Objective 1:
Put everything in the records from the line containing "Where should I click to: Click the 入力必須" down to the line containing "tap(15, 194)" into a Markdown table with the columns Row and Line. Number each line in Row and leave out any blank lines.

Supplied text:
·····

In 1970, Yang [16] applied Nevanlinna’s value distribution theory to investigate the Fermat functional equation

(1.1) $$ \begin{align} a(z)f(z)^p+b(z)g(z)^q=1, \end{align} $$

where $p, q \geq 3$ are integers, f and g denote nonconstant meromorphic functions, and $a, b$ are meromorphic functions that are respectively small compared with f and g. Yang [16, Theorem 1] showed that (1.1) cannot hold unless $p=q=3$ . However, if f and g are entire, then (1.1) cannot hold even if $p=q=3$ . Indeed, upon careful inspection of the proof of [16, Theorem 1], one can express Yang’s result in terms of

$$ \begin{align*} \Theta(a, f):=1-\limsup _{r \rightarrow \infty} \frac{\overline{N}(r, {1}/{(f-a)})}{T(r, f)} \end{align*} $$

as follows.

Theorem 1.1. Let p and q be positive integers satisfying ${1}/{p} + {1}/{q} < {2}/{3}$ . Then, (1.1) has no nonconstant meromorphic solutions f and g. Moreover, if ${1}/{p} + {1}/{q} < 1$ , there exists no nonconstant meromorphic solution of (1.1) such that $\Theta (\infty , f) = \Theta (\infty , g) = 1$ .

Motivated by this and the development of difference analogues of Nevanlinna’s theory (see, for example, [3, 6, 12]), there are many explorations of the Fermat-type difference equation

(1.2) $$ \begin{align} f(z)^p+f(z+c)^q=h(z), \end{align} $$

where c is a nonzero constant and h is a given meromorphic function. For instance, it has been shown in [8, 14] that if h is a nonzero constant and $p=q=3$ , then (1.2) does not admit nonconstant meromorphic solutions with $\rho _{2}(f)<1$ . Later, Lü and Guo [13] extended this conclusion to the case when $h = e^{\alpha z+\beta }$ , under the conditions $p \geq 3$ and $q \geq 2$ or $p \geq 2$ and $q \geq 3$ , excluding the exceptional case of trivial solutions, which applies when $p=q$ and

$$ \begin{align*} f(z)=\mu e^{(\alpha z+\beta) / p} \quad \text {with}\quad \mu^p(1+e^{\alpha c})=1. \end{align*} $$

For the case $h = e^{g}$ , where g is a nonconstant polynomial, Bi and Lü [2] employed properties of elliptic functions to establish the nonexistence of nontrivial meromorphic solutions with $\rho _{2}(f)<1$ for (1.2) when $p=q=3$ . Additionally, they proved the same result [2, Theorem 2] when $h\in \mathcal {S}(f)$ and has $0$ and $\infty $ as Borel exceptional values. More recently, Guo and Liu [5] investigated the case $h = e^{g}$ in (1.2), with g being a nonconstant entire function.

·····

Objective 2:
In the Fermat equation passage, who extended the conclusion about equation (1.2) to the case where h = e^{αz+β}?

Data to process:

·····

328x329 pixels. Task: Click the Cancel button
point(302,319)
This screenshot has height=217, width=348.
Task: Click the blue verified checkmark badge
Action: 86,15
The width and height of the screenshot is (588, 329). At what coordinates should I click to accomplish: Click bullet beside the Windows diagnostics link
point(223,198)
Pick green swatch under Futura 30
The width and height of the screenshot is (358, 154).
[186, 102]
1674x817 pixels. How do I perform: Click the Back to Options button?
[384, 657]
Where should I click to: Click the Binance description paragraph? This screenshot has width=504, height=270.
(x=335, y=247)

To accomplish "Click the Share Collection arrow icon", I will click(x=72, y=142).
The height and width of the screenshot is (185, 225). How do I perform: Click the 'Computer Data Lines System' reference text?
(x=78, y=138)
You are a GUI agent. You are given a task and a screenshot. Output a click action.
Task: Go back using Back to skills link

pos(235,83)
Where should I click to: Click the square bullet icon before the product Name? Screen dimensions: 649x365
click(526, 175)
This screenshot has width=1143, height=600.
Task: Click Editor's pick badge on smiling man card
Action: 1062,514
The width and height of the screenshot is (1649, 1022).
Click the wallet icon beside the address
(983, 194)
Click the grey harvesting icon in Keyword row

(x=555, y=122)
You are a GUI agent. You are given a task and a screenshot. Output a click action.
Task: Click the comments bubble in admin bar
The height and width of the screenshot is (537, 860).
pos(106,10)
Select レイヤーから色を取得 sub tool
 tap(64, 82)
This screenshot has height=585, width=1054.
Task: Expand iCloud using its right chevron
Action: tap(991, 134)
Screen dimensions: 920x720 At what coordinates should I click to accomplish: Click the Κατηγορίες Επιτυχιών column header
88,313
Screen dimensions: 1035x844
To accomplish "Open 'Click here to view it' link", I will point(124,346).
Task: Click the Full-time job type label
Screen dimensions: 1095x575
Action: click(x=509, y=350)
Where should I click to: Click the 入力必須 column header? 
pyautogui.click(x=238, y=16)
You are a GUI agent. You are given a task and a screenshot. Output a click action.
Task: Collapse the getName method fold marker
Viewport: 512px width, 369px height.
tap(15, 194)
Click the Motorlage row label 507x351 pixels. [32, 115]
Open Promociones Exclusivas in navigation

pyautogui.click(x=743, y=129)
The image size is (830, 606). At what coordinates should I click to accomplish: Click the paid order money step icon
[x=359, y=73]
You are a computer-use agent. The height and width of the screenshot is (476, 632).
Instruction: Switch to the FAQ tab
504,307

·····

Exercise result 1:
| Row | Line |
|---|---|
| 1 | Where should I click to: Click the 入力必須 column header?  |
| 2 | pyautogui.click(x=238, y=16) |
| 3 | You are a GUI agent. You are given a task and a screenshot. Output a click action. |
| 4 | Task: Collapse the getName method fold marker |
| 5 | Viewport: 512px width, 369px height. |
| 6 | tap(15, 194) |

Exercise result 2:
Lü and Guo